Sara "Scout" Brody (Simply Secure)
1:15pm–1:55pm Wednesday, 11/02/2016
The human element
Location: Rendezvous Trianon
Average rating: ****.
(4.75, 4 ratings)

What you'll learn

  • Understand the mismatch between security wisdom and user realities
  • Learn best practices for understanding your target users before building, selecting, or deploying secure computer systems

Description

The security community has spent decades trying to define what secure systems look like in theory and how to achieve them in practice. However, this effort has largely focused on the machine components of the systems rather than the human needs and processes they are meant to enable.

This leads us to ask: Is a theoretically secure system any good if it doesn’t address users’ real-world threat models? Is the security community today meeting the needs of a global audience or simply building tools and features for itself? Do we know how to understand what people really need?

Drawing on over a decade of experience studying the intersection of human and computer systems, Scout Brody explores the mismatch between security wisdom and user realities, focusing particularly on a recent study of low-income New York City residents that reveals a significant gap between their lived experience and the way our community thinks about secure communications.

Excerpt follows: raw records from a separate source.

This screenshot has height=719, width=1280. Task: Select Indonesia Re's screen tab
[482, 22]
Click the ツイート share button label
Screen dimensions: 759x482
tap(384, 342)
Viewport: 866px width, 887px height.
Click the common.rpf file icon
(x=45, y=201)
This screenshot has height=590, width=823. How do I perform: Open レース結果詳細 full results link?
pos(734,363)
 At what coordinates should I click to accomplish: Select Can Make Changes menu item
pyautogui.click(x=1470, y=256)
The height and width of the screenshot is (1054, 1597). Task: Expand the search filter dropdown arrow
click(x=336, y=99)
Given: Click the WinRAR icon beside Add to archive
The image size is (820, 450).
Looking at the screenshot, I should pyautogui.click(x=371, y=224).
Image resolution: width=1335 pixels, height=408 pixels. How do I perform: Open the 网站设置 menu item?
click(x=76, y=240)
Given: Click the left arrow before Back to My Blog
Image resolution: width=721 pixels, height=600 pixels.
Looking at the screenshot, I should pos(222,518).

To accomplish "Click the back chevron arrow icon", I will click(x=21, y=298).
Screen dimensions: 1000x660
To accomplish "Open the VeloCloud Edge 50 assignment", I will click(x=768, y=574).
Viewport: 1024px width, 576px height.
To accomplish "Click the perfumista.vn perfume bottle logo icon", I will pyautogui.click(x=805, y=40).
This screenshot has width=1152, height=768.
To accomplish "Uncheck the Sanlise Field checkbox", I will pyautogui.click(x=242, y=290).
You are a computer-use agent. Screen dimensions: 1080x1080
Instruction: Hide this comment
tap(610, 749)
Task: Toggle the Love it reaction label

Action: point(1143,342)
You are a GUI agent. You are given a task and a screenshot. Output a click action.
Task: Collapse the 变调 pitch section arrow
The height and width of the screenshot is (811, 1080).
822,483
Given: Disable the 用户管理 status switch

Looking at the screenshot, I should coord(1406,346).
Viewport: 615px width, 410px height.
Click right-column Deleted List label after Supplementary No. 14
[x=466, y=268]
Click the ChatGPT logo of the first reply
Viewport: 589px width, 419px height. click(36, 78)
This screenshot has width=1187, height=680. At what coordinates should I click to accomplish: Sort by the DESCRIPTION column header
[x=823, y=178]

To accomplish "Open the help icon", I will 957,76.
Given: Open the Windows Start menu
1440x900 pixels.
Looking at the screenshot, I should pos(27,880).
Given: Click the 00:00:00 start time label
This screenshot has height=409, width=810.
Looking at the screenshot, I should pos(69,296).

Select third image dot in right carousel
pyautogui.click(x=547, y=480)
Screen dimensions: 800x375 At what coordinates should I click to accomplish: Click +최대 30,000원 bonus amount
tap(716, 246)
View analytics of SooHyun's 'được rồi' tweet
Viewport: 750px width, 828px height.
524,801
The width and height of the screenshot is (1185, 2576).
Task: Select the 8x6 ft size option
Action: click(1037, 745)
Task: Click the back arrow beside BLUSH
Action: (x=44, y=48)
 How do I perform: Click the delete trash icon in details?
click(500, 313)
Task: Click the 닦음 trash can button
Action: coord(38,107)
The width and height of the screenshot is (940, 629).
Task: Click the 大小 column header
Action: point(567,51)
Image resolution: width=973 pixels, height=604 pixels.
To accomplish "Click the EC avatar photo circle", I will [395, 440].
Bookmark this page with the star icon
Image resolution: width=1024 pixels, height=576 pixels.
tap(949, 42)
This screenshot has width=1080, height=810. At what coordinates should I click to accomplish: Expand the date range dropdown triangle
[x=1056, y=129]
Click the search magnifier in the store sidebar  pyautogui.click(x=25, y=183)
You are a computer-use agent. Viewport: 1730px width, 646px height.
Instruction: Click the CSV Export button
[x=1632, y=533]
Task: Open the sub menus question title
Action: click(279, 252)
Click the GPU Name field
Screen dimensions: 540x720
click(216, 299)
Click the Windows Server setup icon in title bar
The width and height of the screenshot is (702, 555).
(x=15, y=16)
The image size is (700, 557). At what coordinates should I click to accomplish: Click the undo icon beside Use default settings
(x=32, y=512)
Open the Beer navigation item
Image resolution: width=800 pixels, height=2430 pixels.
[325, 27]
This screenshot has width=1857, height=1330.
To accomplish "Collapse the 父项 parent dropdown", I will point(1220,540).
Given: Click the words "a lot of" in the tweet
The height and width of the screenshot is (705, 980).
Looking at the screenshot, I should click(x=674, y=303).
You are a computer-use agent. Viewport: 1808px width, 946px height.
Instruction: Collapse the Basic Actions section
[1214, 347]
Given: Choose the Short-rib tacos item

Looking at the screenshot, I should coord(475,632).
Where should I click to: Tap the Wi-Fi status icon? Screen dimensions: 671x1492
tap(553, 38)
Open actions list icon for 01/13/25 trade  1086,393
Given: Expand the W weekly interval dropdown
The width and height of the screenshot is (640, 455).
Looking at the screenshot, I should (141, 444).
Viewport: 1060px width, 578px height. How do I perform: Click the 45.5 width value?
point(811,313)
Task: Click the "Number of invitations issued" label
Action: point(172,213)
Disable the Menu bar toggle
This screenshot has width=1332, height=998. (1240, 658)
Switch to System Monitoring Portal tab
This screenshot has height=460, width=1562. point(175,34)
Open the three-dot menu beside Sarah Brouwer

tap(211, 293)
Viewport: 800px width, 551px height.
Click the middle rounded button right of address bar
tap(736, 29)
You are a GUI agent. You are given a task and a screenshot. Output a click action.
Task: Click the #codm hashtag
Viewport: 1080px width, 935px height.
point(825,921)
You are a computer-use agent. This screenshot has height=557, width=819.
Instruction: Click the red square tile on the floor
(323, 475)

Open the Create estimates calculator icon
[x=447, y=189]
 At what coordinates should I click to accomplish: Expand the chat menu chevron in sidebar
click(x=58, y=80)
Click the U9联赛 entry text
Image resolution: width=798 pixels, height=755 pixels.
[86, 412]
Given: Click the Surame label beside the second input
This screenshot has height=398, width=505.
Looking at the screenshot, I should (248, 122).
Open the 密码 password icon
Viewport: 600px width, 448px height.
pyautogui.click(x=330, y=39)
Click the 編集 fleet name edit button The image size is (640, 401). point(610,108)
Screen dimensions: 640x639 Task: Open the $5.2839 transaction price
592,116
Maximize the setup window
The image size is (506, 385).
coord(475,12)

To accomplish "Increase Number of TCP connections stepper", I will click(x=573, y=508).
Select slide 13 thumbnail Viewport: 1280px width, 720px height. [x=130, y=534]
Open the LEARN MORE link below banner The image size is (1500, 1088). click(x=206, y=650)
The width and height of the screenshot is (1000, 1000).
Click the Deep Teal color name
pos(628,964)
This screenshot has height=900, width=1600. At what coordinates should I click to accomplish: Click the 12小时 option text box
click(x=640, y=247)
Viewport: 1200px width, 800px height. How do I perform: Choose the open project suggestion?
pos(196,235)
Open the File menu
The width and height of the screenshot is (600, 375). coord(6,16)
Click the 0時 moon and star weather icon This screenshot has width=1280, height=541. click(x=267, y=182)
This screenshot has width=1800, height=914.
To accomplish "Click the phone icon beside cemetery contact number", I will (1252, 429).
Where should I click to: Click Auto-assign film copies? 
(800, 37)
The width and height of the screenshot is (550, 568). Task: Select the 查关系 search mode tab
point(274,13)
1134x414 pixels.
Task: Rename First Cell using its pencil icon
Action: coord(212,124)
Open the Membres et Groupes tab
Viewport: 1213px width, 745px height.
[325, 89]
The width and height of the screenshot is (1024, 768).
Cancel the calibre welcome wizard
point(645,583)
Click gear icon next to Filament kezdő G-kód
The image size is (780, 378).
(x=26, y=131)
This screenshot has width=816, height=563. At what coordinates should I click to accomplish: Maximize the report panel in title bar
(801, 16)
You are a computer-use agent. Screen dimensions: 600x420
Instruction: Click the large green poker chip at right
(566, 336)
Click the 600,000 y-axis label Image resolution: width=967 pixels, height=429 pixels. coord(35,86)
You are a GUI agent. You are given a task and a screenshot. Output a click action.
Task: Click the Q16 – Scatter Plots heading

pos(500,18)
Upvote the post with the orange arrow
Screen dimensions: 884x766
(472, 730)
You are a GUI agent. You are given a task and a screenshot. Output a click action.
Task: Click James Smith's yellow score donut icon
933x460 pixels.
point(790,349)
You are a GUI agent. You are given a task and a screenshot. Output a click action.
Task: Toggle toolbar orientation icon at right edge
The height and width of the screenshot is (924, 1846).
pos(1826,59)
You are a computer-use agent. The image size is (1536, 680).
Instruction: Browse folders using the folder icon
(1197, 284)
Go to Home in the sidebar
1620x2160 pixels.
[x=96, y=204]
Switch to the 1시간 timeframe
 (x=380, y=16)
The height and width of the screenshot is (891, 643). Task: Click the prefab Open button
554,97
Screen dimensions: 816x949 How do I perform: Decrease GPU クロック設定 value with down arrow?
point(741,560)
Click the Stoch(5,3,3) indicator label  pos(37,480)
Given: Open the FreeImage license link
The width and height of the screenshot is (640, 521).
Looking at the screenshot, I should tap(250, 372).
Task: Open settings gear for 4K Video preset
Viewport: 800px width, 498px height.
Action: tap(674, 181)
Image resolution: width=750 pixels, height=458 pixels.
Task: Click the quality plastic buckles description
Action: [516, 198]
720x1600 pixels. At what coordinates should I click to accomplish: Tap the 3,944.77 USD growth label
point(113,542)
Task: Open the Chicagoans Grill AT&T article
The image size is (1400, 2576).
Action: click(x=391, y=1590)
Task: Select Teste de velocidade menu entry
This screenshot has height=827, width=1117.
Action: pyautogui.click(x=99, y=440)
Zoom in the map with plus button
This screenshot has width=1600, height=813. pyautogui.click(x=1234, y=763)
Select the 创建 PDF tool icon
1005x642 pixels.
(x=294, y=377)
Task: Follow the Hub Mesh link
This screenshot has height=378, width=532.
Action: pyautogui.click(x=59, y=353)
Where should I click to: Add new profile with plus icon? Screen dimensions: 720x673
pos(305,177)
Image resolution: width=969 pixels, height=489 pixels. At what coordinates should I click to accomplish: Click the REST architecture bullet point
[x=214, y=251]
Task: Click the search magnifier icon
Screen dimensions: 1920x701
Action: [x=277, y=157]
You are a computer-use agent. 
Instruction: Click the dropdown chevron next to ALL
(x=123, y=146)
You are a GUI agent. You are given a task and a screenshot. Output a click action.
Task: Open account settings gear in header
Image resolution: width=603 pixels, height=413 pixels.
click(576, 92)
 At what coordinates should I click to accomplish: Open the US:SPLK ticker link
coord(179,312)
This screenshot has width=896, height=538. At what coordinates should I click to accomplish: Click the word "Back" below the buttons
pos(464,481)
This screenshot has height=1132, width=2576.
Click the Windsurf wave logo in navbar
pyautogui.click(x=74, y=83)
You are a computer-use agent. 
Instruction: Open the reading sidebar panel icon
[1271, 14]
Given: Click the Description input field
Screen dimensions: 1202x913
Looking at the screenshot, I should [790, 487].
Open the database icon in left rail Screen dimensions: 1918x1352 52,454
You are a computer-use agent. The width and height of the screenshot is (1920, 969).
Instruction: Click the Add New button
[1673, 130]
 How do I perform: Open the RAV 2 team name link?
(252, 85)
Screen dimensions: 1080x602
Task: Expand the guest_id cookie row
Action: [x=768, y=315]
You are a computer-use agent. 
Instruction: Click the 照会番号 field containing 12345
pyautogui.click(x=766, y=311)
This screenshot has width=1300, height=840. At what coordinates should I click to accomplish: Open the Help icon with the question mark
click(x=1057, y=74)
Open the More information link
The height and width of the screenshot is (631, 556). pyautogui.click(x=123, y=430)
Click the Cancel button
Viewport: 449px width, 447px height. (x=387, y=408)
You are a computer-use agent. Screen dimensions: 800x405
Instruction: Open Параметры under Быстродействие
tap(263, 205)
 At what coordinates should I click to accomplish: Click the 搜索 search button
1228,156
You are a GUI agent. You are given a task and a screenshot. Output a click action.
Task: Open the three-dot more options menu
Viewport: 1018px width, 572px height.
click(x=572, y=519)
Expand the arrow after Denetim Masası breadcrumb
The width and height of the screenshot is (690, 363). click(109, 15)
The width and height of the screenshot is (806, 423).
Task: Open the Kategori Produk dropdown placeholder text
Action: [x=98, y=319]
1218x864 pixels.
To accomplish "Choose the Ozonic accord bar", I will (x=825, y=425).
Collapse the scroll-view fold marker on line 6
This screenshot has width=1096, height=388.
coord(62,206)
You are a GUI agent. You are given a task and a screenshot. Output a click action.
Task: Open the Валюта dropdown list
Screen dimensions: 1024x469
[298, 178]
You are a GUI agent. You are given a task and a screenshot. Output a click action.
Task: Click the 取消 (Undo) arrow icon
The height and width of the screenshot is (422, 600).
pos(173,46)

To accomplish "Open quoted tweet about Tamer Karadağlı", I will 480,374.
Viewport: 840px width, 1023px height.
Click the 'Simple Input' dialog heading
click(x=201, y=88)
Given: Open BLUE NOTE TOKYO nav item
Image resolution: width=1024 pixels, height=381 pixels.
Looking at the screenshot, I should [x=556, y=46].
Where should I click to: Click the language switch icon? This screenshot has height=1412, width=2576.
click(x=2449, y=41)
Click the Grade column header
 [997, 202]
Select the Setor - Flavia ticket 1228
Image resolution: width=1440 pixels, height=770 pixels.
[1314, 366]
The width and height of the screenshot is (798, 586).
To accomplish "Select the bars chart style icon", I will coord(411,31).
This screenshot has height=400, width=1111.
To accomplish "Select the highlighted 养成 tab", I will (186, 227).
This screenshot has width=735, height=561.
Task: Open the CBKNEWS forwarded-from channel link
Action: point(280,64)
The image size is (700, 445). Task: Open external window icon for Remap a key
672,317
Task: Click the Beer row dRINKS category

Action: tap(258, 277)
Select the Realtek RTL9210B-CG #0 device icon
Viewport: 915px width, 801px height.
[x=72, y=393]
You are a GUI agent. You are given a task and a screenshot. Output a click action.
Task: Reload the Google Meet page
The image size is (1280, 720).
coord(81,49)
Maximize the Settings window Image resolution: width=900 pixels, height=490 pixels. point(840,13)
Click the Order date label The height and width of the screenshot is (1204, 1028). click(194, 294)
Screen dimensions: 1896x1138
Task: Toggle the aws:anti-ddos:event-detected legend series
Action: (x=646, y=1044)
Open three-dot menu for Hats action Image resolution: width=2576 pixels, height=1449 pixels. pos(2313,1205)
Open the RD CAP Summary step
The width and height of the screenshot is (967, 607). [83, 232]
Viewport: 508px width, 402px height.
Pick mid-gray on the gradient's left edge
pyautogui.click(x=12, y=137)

Scout also shares best practices for professionals seeking to understand their target users before building, selecting, or deploying secure computer systems.

Photo of Sara "Scout" Brody

Sara "Scout" Brody

Simply Secure

Sara “Scout” Brody is the executive director of Simply Secure. Scout has long been passionate about improving the usability of security tools. As a product manager at Google, she worked on projects such as two-step verification, the Android operating system, and uProxy. When not working directly on software, she enjoys dabbling in graphic design, fiber artistry, and woodworking. Scout holds a PhD in computer science. Her dissertation, Access Control in and for the Real World, focused on the mis-integration of classic security mechanisms with modern human organizations.